Daily Traders Edge

Market Volatility and You

October 26
14:38 2017

Volatility is a tricky concept in the markets. Investors are constantly looking at how much markets are fluctuating to gauge where investor sentiment stands as a gauge for complacency, fear, or greed. In terms of predicting the end of a bull market, volatility gives us mixed signals. In this piece I wrote for Bloomberg I look into the historical track record to see if there are any relationship market volatility and previous market peaks.


Last week the S&P 500 Index fell almost 2 percent over the course of a couple of days. Losses are a normal part of the equity markets, but you could forgive investors for assuming this was a substantial pullback given that market volatility has been nonexistent for more than a year. You have to go all the way back to late June of 2016 for the last drop of 5 percent or more. The last double-digit drawdown for the S&P 500 occurred in early 2016.

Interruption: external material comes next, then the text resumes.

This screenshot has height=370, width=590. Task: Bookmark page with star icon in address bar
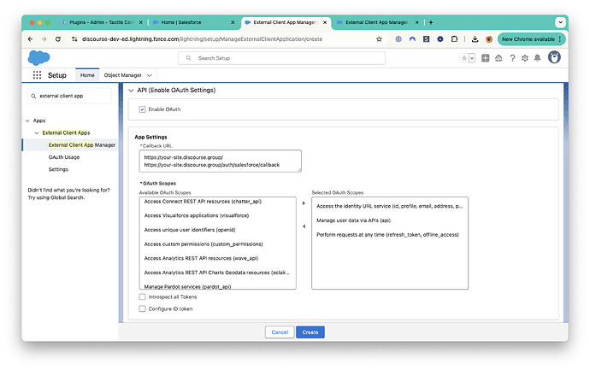[379, 39]
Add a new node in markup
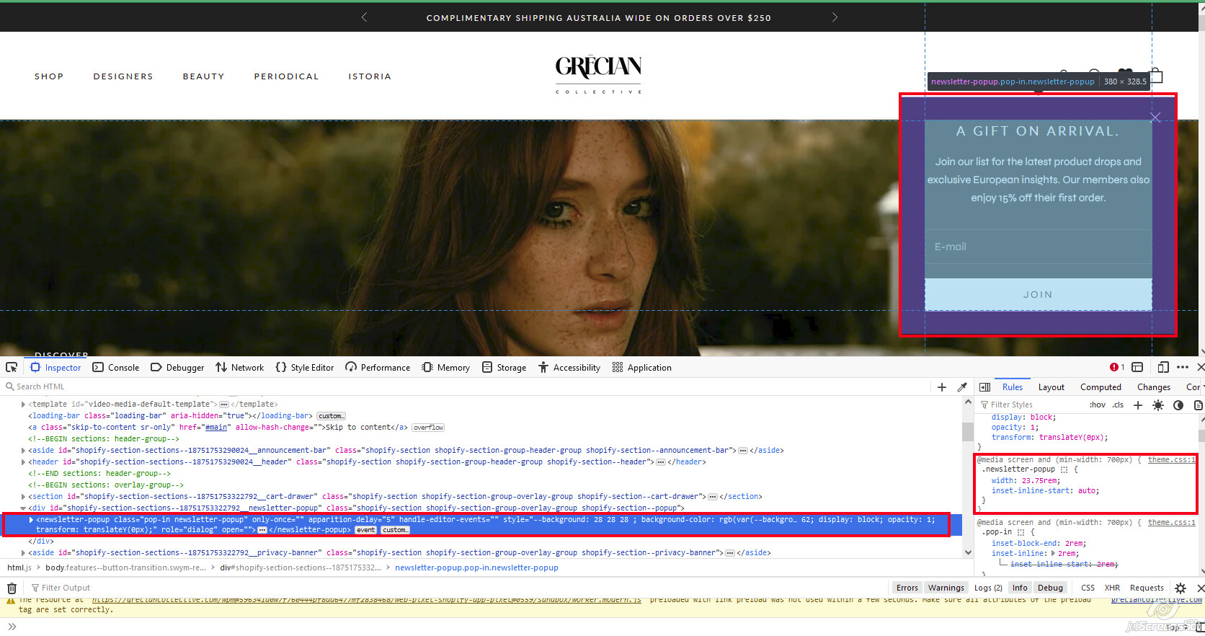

Not only have the losses been relatively shallow, but since the beginning of 2015, volatility has been about one-third lower than its long-term average going back to 1928. Plenty of investors are wondering if this is the calm before the storm. It’s quite possible that a storm in the financial markets is fast approaching, yet history tells us that the calm typically lasts much longer than the storm and using volatility is not a foolproof way to predict a coming bear market.